I’m sorry. That was not nice of me.

I didn’t realize that I was giving in to my preconceived notions, to the people who said that living on your submarine base would be an awful, terrible experience. Why do people like to tell you these things when they know you are about to move?

“Oh, you’re moving to Connecticut? THAT SUCKS! You’re going to be SO COLD! There’s nothing to do there.” – every single person I told I was coming to see you.

Thanks??

I quickly learned not to listen to what people say and to take the time to form my own opinion about things. [Lesson #2]

Especially when there is ice cream like this around.

how to love a new city (2 of 3)

A few weeks later, the movers came to unload our things. Soon, we discovered that the movers in Hawaii destroyed almost everything we own. Everything was covered in mold after they left it all outside in the rain.

My favorite things. Left out in the rain like garbage.

I quickly learned what one can live without, and what really matters in life.  [Lessons #3 and #4]

By the time we bought new furniture, shoveled all. of. the. snow, and hung pictures on our walls, it was time to pack up and leave again.

I quickly learned how to become more adaptable, more open to change.  [Lesson #5]

Change is hard. We all know that. But you taught me that with practice, you can get better at it. The past year has been filled with so much change, and moving here for only 6 months was a huge part of that. Everything is constantly changing when you are a military spouse. This experience has taught me how to go with the flow, how to accept change and move forward when I can’t believe that I’m packing up and moving again so soon.

It’s good to be adaptable, I think. If we are set in our ways for too long, we forget how to bend.

You also taught me how important it is to make the most of every single day. [Lesson #6]

6 months seems like a long time to get to know you, to see all of my family and friends, to go to all of my favorite places in NYC, and to explore New England. Even though we didn’t have nearly enough time together, I think I did a good job of making the most of every day we had.

Living somewhere for a short time always gives you a sense of urgency, like you need to take every opportunity that comes to get out and explore. Thanks to you, we filled our weekends seeing family and friends and exploring. We strategically planned out every weekend. Some weekends we just hung around relaxing. Others, we had friends come stay with us, saw family, and visited all of our favorite places in New York City. I’m happy to report that I made the most of every single day here, but that I never felt like I was rushing around.

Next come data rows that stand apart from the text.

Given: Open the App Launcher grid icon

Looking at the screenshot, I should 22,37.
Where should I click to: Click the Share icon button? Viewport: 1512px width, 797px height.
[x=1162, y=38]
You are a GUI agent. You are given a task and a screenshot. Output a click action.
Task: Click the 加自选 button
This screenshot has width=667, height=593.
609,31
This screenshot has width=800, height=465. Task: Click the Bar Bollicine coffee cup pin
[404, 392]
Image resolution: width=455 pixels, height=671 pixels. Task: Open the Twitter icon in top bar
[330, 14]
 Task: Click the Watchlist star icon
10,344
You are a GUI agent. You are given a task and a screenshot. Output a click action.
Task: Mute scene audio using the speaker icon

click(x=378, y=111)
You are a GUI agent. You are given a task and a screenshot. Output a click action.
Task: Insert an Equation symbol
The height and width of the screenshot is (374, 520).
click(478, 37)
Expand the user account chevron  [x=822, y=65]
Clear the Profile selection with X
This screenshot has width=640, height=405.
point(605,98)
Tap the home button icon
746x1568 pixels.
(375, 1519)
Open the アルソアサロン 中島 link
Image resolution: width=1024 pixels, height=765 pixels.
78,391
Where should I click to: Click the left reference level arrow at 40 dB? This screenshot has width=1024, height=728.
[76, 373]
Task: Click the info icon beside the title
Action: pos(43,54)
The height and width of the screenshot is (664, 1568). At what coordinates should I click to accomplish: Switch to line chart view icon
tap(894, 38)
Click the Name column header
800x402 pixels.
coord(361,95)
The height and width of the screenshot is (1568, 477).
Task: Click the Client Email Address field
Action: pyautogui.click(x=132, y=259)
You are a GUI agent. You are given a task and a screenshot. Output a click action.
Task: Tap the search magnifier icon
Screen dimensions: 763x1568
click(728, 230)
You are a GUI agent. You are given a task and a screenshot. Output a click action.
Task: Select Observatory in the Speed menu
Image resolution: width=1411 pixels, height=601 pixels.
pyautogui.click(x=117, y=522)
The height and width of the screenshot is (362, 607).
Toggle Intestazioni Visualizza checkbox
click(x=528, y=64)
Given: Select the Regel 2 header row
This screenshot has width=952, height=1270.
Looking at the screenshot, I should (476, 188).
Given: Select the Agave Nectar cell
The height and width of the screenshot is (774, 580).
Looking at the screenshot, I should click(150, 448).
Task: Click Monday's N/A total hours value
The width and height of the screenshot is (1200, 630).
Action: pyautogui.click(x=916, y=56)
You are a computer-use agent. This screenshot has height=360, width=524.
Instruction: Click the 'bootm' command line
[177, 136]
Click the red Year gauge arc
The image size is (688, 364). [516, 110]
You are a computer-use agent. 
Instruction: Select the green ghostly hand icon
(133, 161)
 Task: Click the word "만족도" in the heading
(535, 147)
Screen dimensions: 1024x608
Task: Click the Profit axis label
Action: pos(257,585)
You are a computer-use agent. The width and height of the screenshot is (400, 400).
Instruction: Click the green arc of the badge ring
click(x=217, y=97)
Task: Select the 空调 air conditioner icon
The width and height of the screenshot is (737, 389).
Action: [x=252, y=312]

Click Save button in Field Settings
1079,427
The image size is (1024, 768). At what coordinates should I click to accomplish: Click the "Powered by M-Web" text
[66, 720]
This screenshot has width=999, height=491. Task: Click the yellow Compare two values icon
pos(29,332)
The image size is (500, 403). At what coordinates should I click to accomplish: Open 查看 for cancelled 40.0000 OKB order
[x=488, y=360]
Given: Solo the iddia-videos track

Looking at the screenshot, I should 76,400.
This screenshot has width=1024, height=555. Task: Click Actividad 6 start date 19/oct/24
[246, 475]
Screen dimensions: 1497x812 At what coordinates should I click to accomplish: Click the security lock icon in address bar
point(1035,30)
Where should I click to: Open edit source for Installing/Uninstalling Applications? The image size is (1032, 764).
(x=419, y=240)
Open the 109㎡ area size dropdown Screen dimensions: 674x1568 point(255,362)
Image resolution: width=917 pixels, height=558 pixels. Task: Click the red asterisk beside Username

how to love a new city (3 of 3)

Even though you were only a part of my life for 6 months, I will be forever grateful to you because you taught me how to love a new city[Lesson #7]

As we got to know each other, I found one of my favorite bookstores, fabulous restaurants, and the cutest little art museum. You gave me the best ice cream sundae I have ever had. You like to keep your gems hidden. I get it. You’re not flashy or showy.

You showed me that in order to love where you live, you have to go out and find things to love.

how to love a new city (1 of 3)

You taught me that you are in charge of your own happiness. [Lesson #8]

From the way we handled our moving disaster to getting off the couch and making our own fun – you taught me that we always have a choice in how we look at things. It’s up to me to decide whether the glass is half empty or half full.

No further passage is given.